___ GIVEN DATA
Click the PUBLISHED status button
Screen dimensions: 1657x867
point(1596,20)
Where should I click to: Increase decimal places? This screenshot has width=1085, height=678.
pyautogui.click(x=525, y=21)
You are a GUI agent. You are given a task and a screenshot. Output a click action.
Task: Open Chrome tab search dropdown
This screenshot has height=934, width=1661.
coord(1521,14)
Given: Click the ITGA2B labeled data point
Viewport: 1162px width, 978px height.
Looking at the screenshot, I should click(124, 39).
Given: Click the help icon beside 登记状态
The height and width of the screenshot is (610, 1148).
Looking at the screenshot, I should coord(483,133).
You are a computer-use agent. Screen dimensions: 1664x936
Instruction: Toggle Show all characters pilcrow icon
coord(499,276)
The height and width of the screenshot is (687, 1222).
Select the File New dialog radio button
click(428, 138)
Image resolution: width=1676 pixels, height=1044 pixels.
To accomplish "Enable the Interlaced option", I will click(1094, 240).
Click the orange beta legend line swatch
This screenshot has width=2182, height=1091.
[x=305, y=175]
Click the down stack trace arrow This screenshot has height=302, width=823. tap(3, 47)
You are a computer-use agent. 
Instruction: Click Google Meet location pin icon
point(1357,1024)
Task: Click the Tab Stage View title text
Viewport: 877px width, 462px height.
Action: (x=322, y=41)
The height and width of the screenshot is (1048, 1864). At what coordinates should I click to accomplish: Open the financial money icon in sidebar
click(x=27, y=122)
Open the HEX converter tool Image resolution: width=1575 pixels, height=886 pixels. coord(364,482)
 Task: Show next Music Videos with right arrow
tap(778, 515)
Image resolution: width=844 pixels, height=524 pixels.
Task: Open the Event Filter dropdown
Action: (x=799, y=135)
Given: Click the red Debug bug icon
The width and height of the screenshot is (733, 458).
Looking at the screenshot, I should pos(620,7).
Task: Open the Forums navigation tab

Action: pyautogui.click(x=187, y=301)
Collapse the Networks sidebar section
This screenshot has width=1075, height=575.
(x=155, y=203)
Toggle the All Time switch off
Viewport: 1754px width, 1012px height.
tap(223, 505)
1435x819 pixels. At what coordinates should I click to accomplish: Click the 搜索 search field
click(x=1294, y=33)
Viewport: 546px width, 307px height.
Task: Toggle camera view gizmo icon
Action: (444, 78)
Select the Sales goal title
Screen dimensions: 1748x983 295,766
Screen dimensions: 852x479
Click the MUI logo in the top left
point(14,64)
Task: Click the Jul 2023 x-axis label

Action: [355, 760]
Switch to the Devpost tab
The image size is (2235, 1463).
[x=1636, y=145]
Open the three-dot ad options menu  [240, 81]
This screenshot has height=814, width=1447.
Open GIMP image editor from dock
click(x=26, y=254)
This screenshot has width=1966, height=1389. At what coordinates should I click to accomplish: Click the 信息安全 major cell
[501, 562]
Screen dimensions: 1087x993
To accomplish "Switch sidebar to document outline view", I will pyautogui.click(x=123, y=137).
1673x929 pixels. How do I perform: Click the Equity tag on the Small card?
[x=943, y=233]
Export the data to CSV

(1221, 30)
______
YOUR TASK – Retype every entry exactly.

OUTPUT OF THE TASK –
Click the PUBLISHED status button
Screen dimensions: 1657x867
point(1596,20)
Where should I click to: Increase decimal places? This screenshot has width=1085, height=678.
pyautogui.click(x=525, y=21)
You are a GUI agent. You are given a task and a screenshot. Output a click action.
Task: Open Chrome tab search dropdown
This screenshot has height=934, width=1661.
coord(1521,14)
Given: Click the ITGA2B labeled data point
Viewport: 1162px width, 978px height.
Looking at the screenshot, I should click(124, 39).
Given: Click the help icon beside 登记状态
The height and width of the screenshot is (610, 1148).
Looking at the screenshot, I should coord(483,133).
You are a computer-use agent. Screen dimensions: 1664x936
Instruction: Toggle Show all characters pilcrow icon
coord(499,276)
The height and width of the screenshot is (687, 1222).
Select the File New dialog radio button
click(428, 138)
Image resolution: width=1676 pixels, height=1044 pixels.
To accomplish "Enable the Interlaced option", I will click(1094, 240).
Click the orange beta legend line swatch
This screenshot has width=2182, height=1091.
[x=305, y=175]
Click the down stack trace arrow This screenshot has height=302, width=823. tap(3, 47)
You are a computer-use agent. 
Instruction: Click Google Meet location pin icon
point(1357,1024)
Task: Click the Tab Stage View title text
Viewport: 877px width, 462px height.
Action: (x=322, y=41)
The height and width of the screenshot is (1048, 1864). At what coordinates should I click to accomplish: Open the financial money icon in sidebar
click(x=27, y=122)
Open the HEX converter tool Image resolution: width=1575 pixels, height=886 pixels. coord(364,482)
 Task: Show next Music Videos with right arrow
tap(778, 515)
Image resolution: width=844 pixels, height=524 pixels.
Task: Open the Event Filter dropdown
Action: (x=799, y=135)
Given: Click the red Debug bug icon
The width and height of the screenshot is (733, 458).
Looking at the screenshot, I should pos(620,7).
Task: Open the Forums navigation tab

Action: pyautogui.click(x=187, y=301)
Collapse the Networks sidebar section
This screenshot has width=1075, height=575.
(x=155, y=203)
Toggle the All Time switch off
Viewport: 1754px width, 1012px height.
tap(223, 505)
1435x819 pixels. At what coordinates should I click to accomplish: Click the 搜索 search field
click(x=1294, y=33)
Viewport: 546px width, 307px height.
Task: Toggle camera view gizmo icon
Action: (444, 78)
Select the Sales goal title
Screen dimensions: 1748x983 295,766
Screen dimensions: 852x479
Click the MUI logo in the top left
point(14,64)
Task: Click the Jul 2023 x-axis label

Action: [355, 760]
Switch to the Devpost tab
The image size is (2235, 1463).
[x=1636, y=145]
Open the three-dot ad options menu  [240, 81]
This screenshot has height=814, width=1447.
Open GIMP image editor from dock
click(x=26, y=254)
This screenshot has width=1966, height=1389. At what coordinates should I click to accomplish: Click the 信息安全 major cell
[501, 562]
Screen dimensions: 1087x993
To accomplish "Switch sidebar to document outline view", I will pyautogui.click(x=123, y=137).
1673x929 pixels. How do I perform: Click the Equity tag on the Small card?
[x=943, y=233]
Export the data to CSV

(1221, 30)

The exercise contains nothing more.